SSAO in Direct3D10

Started by
8 comments, last by unbird 10 years, 10 months ago

I've been working on adding SSAO support to my Direct3D10 program, but I'm a bit confused when it comes to using the normal and depth maps to build the occlusion buffer, which is then blended with the scene. From my understanding, this is the process:

(Pass 1): Generate the normal and depth maps (I use one pass and put the normal in RGB and the depth in A)

(Pass 2): Generate the AO map using the view space normal/depth map

(Pass 3): Render the actual scene using the occlusion factor from the AO map generated in pass 2

I'm confused when it comes to pass 2. I'm attempting to follow the tutorial here: http://www.gamedev.net/page/resources/_/technical/graphics-programming-and-theory/a-simple-and-practical-approach-to-ssao-r2753 but I got confused with how to implement the shader. Namely, where does the


float2 uv
 

parameter come from in the pixel shader, and how is it calculated?

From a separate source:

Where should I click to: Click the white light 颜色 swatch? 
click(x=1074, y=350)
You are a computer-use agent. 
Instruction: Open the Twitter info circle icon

This is my shader for creating the normal/depth map:


//Vertex Input
struct VS_INPUT_SKIN
{
     float4 position : POSITION;
     float3 normal    : NORMAL;
     float2 tex0    : TEXCOORD;
     float3 boneLinks : BONELINKS;    
};
struct SSAO_PS_INPUT
{
    float4 pos : SV_POSITION;
    float3 normal : TEXCOORD0;
    float depth : TEXCOORD1;
};
SSAO_PS_INPUT vs_SSAO(VS_INPUT_SKIN IN)
{
    SSAO_PS_INPUT OUT;

    float4 skinnedPos = skinVert(IN.position, IN.boneLinks[2], MatrixPalette[IN.boneLinks[0]], MatrixPalette[IN.boneLinks[1]]);
    float3 skinnedNormal = skinNorm(IN.normal, IN.boneLinks[2], MatrixPalette[IN.boneLinks[0]], MatrixPalette[IN.boneLinks[1]]);

    float4 worldPos = mul(skinnedPos, worldMatrix);

    OUT.pos = mul(worldPos, viewMatrix);
    OUT.pos = mul(OUT.pos, projMatrix);

    OUT.normal = mul(skinnedNormal, worldMatrix);
    OUT.normal = mul(OUT.normal, viewMatrix);
    OUT.normal = normalize(OUT.normal);

    OUT.depth = mul(worldPos, viewMatrix).z;

    return OUT;
}
float4 ps_SSAO(SSAO_PS_INPUT IN) : SV_Target
{
    return float4(IN.normal,IN.depth);
}
technique10 SSAO_T
{
    pass P0
    {
        SetVertexShader( CompileShader( vs_4_0, vs_SSAO() ) );
        SetPixelShader( CompileShader( ps_4_0, ps_SSAO() ) );
        SetGeometryShader( NULL );
    }
}

Basically, I'm confused as how to execute pass 2 using my generated map.

Advertisement

You need to render a full screen quad to run the SSAO shader - the UV is just screen space UV (0,0 is top left, 1,1 is bottom right). You can even generate this using SV_POSITION and scale it by the inverse of the resolution.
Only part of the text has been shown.